WISCONSINREPORT.COM (12/4/07) - The writers strike that has been going on for several weeks will soon be even more evident to television viewers in Wisconsin and around the world. More and more production companies are running out of new shows and will either go into reruns or the shows will be replaced by reality shows, which don't need writers. To try to reverse that trend, writers of such classic films as Diamonds Are Forever, and '60s TV favorites The Big Valley and The Danny Thomas Hour, are showing their support for the Writers Guild of America strike.
“This strike feels [as strong as] 1960 when we won pension and health benefits,” said screenwriter Christopher Knopf, who served as WGA president from 1965-to-1967. “The internet is a brand new area that we just have to get.”
Knopf was joined on the Washington Boulevard picket line at Sony Pictures in Los Angeles by Tom Mankiewicz, who wrote many of the early James Bond movies, and Norman Borisoff, 89, a WGA member since 1947, whose first credited screenplay was 1941's Murder with Music.
“The writers have never gotten a single thing without a strike or the threat of a strike,” said Borisoff.
Writers such as Knopf, Mankiewicz, and Borisoff are part of the creative community that helped found and shape the entertainment industry and the unions that support and protect Hollywood's middle class.
They wholeheartedly support the Writers Guild in its struggle to protect the union contracts that had been fought for by the WGA and other entertainment industry unions since they were first formed in the first half of the 20th century.
Said Mankiewicz of the current fight: “I've never seen the Guild with a more properly militant leadership. If we do this right this time, we won't have to do it again.”
The Writers Guild of America, West (WGAW) represents writers in the motion picture, broadcast, cable, and new media industries in both entertainment and news.

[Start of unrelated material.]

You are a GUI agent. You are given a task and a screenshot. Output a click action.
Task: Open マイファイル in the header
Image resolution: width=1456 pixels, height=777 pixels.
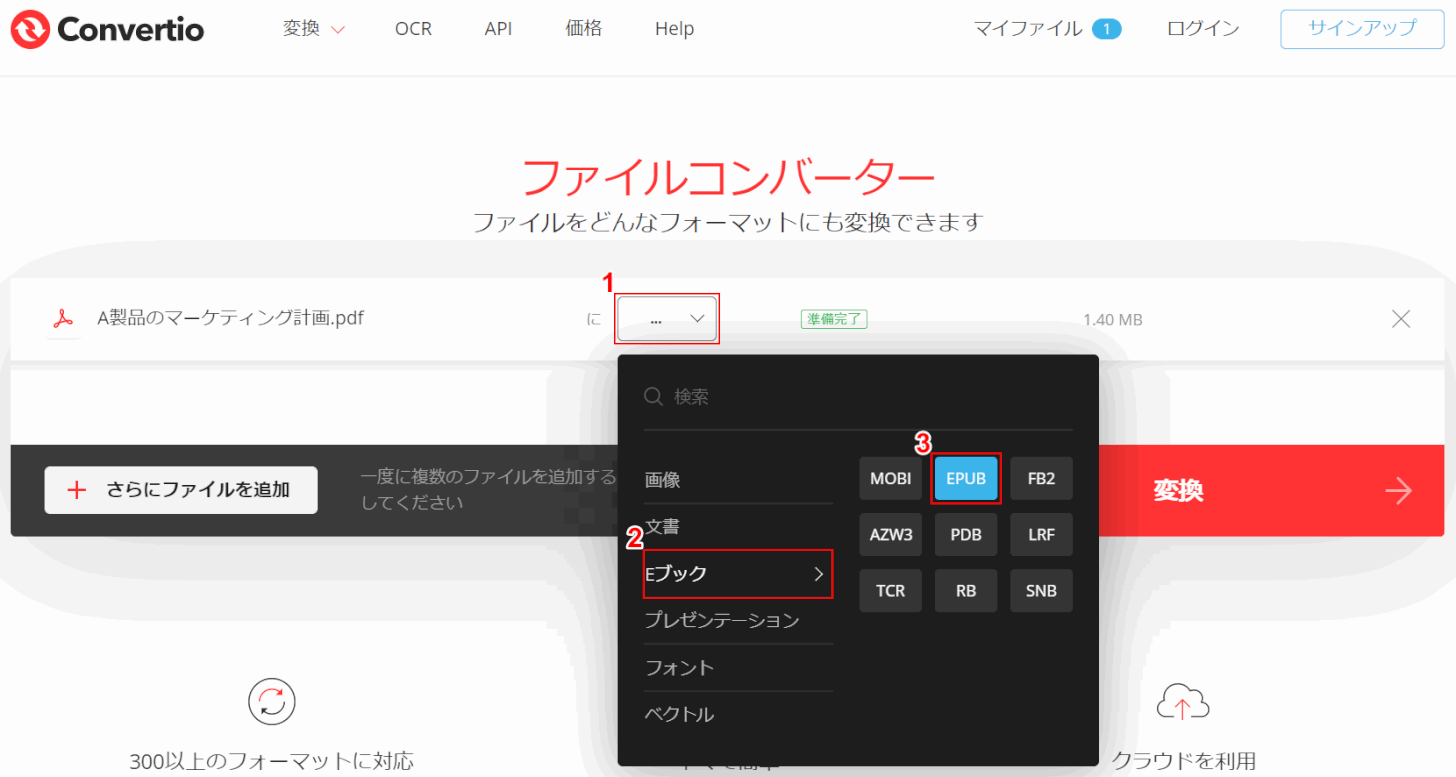coord(1046,29)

One of the major issues in the talks between the union and the Alliance of Motion Picture and Television Producers involves writers receiving a share of royalties from shows downloaded from the internet. Here is a look at what has been offered so far out of the negotiations in progress:
For streaming television episodes, the companies proposed a residual structure of a single fixed payment of less than $250 for a year's reuse of an hour-long program (compared to over $20,000 payable for a network rerun). For theatrical product they are offering no residuals for streaming.
For made-for-Internet material, the companies have offered minimums that would allow a studio to produce up to a 15 minute episode of network-derived web content for a script fee of $1300. They continued to refuse to grant jurisdiction over original content for the Internet.
In the new proposal, companies did not move on the download formula (which they propose to pay at the DVD rate), and continue to assert that they can deem any reuse "promotional," and pay no residual (even if they replay the entire film or TV episode and even if they make money).
The AMPTP says it will have additional proposals to make but, as of last week, they have not been presented it. The negotiators are scheduled to meet with each other again today (12/4/07).
The Writers Guild estimates that the entire package they are looking for would cost the industry $151 million over three years. That's a little over a 3% increase in writer earnings each year, while company revenues are projected to grow at a rate of 10%.
For Sony, for example, the union estimate is that the entire deal the Writers Guild is trying to get would cost $1.68 million per year. For Disney $6.25 million. Paramount and CBS would each pay about $4.66 million, Warner about $11.2 million, Fox $6.04 million, and NBC/Universal $7.44 million. MGM would pay $320,000 and the entire universe of remaining companies would assume the remainder of about $8.3 million per year.